PROBLEMS AND TASKS
1 > From the text on life after rehab, quote the part starting with "Others take much" and going on through "circumstances and personalities.".
2 > In the text on life after rehab, what name do AA circles give to the feeling of being "high on life" after rehab?
3 > Translate this sentence from the text on life after rehab into Spanish: "Addiction is an individual struggle, and there’s no point comparing your pain to those of someone else, due to the difference in context, experiences, circumstances and personalities."

TEXT SECTION
########

Emotionality After Rehab

Right after rehab, the first thing most patients struggle with is the sheer drastic change. Life is different outside of an addiction, and that ties back to the reason so many get hooked, to begin with. Addiction comes either in the form of an emotional addiction or a physical dependence – in the case of the latter, the consequences of dependence can still form an emotional bond between a patient and their drug or drugs of choice.

In an emotional addiction, the biggest struggle is that the addiction itself is a coping mechanism against bigger, tougher issues – issues that are only exacerbated and inflamed by a lack of proper resolution. When residential treatment strips away the blindfold of an addiction, all the issues created prior and during the addiction come to light.

This leads to irritability, depression, feelings of guilt or helplessness, and a list of other symptoms related to the uncertainty of what to do next. This stage is the first of post-rehab, and the hardest to get through. Many people relapse because of the temptation of making everything go away (superficially). The first challenge, then, is to deal with that craving and replace it with different, healthier habits and activities. Obviously, this isn’t easy and it doesn’t happen overnight.

Emotional rollercoasters after rehab are common, and they swing both ways. While many people struggle with depression in general – as many as 6.7 percent of the adult US population – there are some that feel “high on life”, for lack of a better phrase. This is referred to as the pink cloud by AA circles, and like mania, it’s dangerous in that it can encourage reckless behavior, and usually results in an emotional crash afterwards.

This is simply a stage that will have to run its course until the situation normalizes, and you naturally adjust. It’s wrong to assume that this stage will “make or break” a recovery. Instead, this varies most from individual to individual based on length. Some people get out of residential treatment, fired up and motivated, and they completely obliterate their insecurities and work their way through any chance of depression. They don’t let anything slow down their freight train of optimism, but neither are they so out of it that they lose touch with reality.

Others take much longer, constantly falling back into the same cycle of rehabilitation and addiction – until someday, something “clicks”, and they attain the motivation they need to bust through the cycle.

There’s no way of knowing which path you’ll take until you take it, but both are just fine. Addiction is an individual struggle, and there’s no point comparing your pain to those of someone else, due to the difference in context, experiences, circumstances and personalities.

Rationality After Rehab

After the initial stage of recovering from the shock of post-recovery, it’s time to think long-term. When you’ve gotten into a rhythm of living – whether alone or through an outpatient program (OP), a support group or just your friends and family – it’s time to leave addiction behind.

While it’s true that recovery is a life-long journey, there comes a time when the addiction should become a thing of the past. Your battle with addiction is an old chapter, and instead, you’re fighting and struggling through life itself, finding your purpose, pursuing your goals, and working towards being a provider, protector or nurturer for those you love and hold most dear.

That’s where accountability becomes your greatest tool. Just like how motivation is important for getting your life back on track and shielding yourself against the temptations of a relapse, accountability is your friend when it comes to turning your back on addiction entirely. You’ll learn to find solace and happiness in sobriety, rejoice in the clarity of being able to feel a full spectrum of emotions, cherish every moment of happiness, and stay strong in moments of sadness.

If you’re out of residential treatment and you’re struggling to keep it together emotionally, find a job, deal with your friends and family and still maintain all your recovery goals, then it’s a good idea to get some help in easing back into life rather than jumping into it headfirst. Post-rehab programs such as an IOP and PHP can help you organize your life, deal with your emotions, and regain control step-by-step.

########

RECORDS SUPPLIED
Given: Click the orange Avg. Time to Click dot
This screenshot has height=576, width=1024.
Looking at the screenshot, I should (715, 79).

########

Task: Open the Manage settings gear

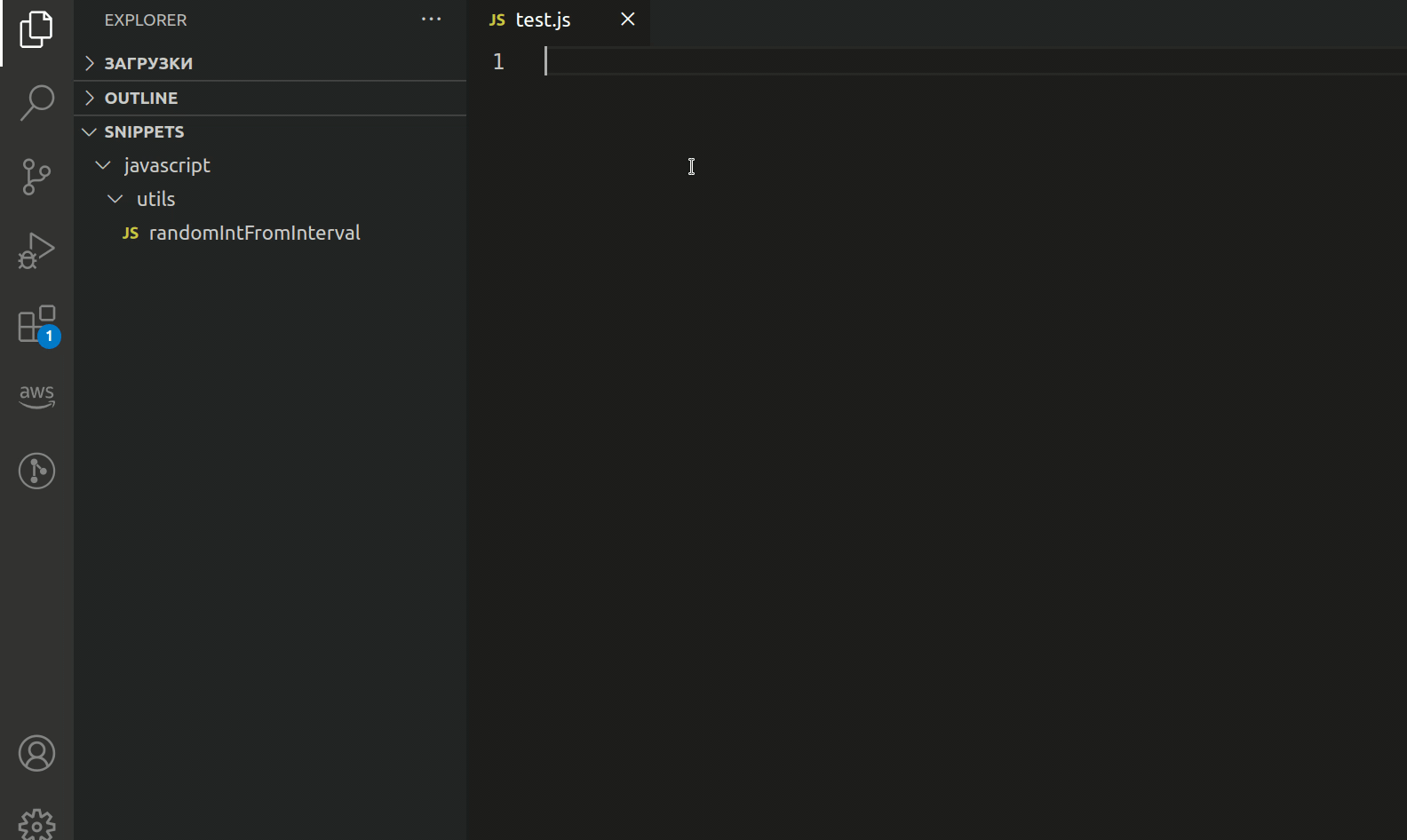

########

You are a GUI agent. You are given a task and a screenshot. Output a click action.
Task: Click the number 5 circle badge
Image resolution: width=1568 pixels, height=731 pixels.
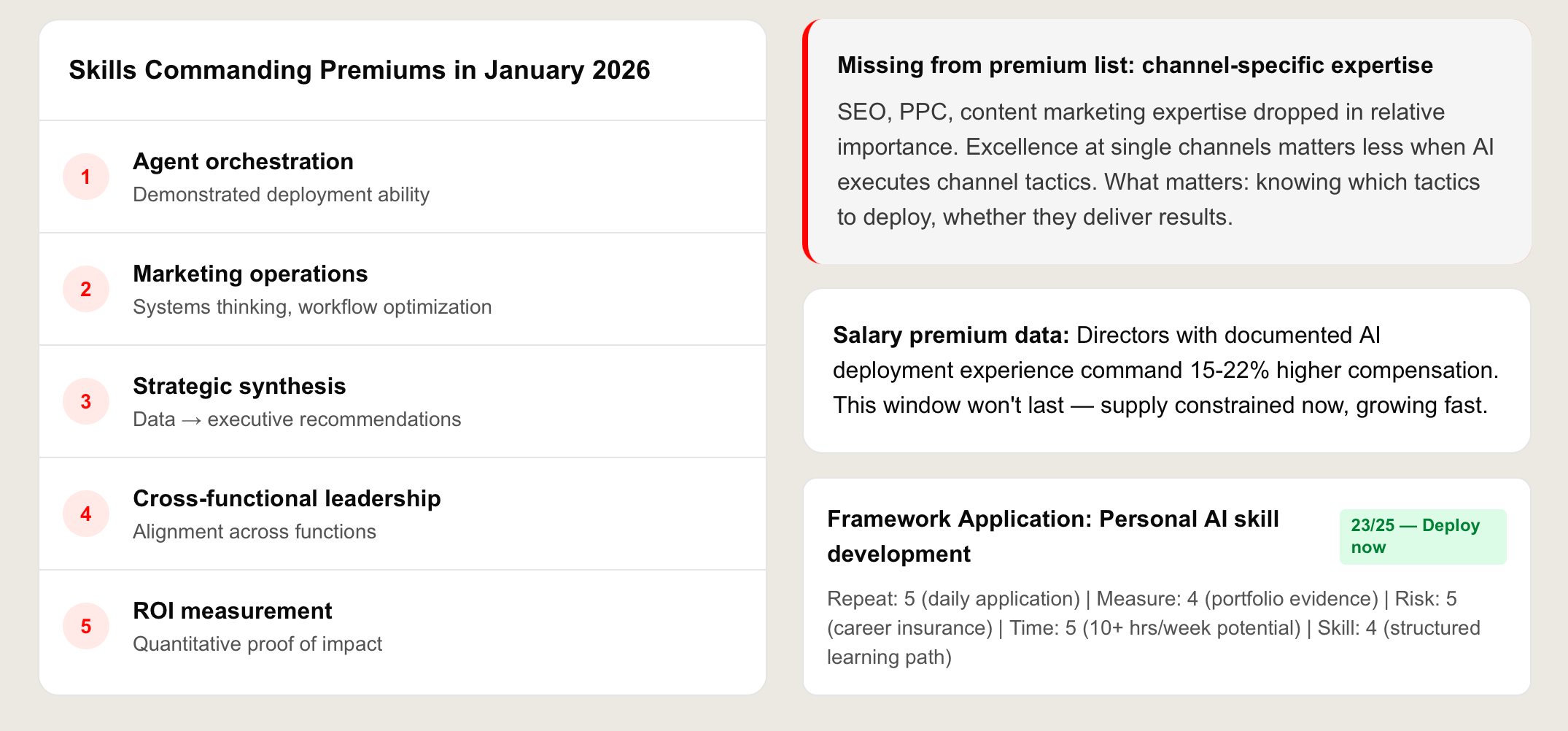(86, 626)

########

ANSWERS BELOW
1 >
Others take much longer, constantly falling back into the same cycle of rehabilitation and addiction – until someday, something “clicks”, and they attain the motivation they need to bust through the cycle.

There’s no way of knowing which path you’ll take until you take it, but both are just fine. Addiction is an individual struggle, and there’s no point comparing your pain to those of someone else, due to the difference in context, experiences, circumstances and personalities.

2 > The pink cloud.

3 > La adicción es una lucha individual, y no tiene sentido comparar tu dolor con el de otra persona, debido a la diferencia de contexto, experiencias, circunstancias y personalidades.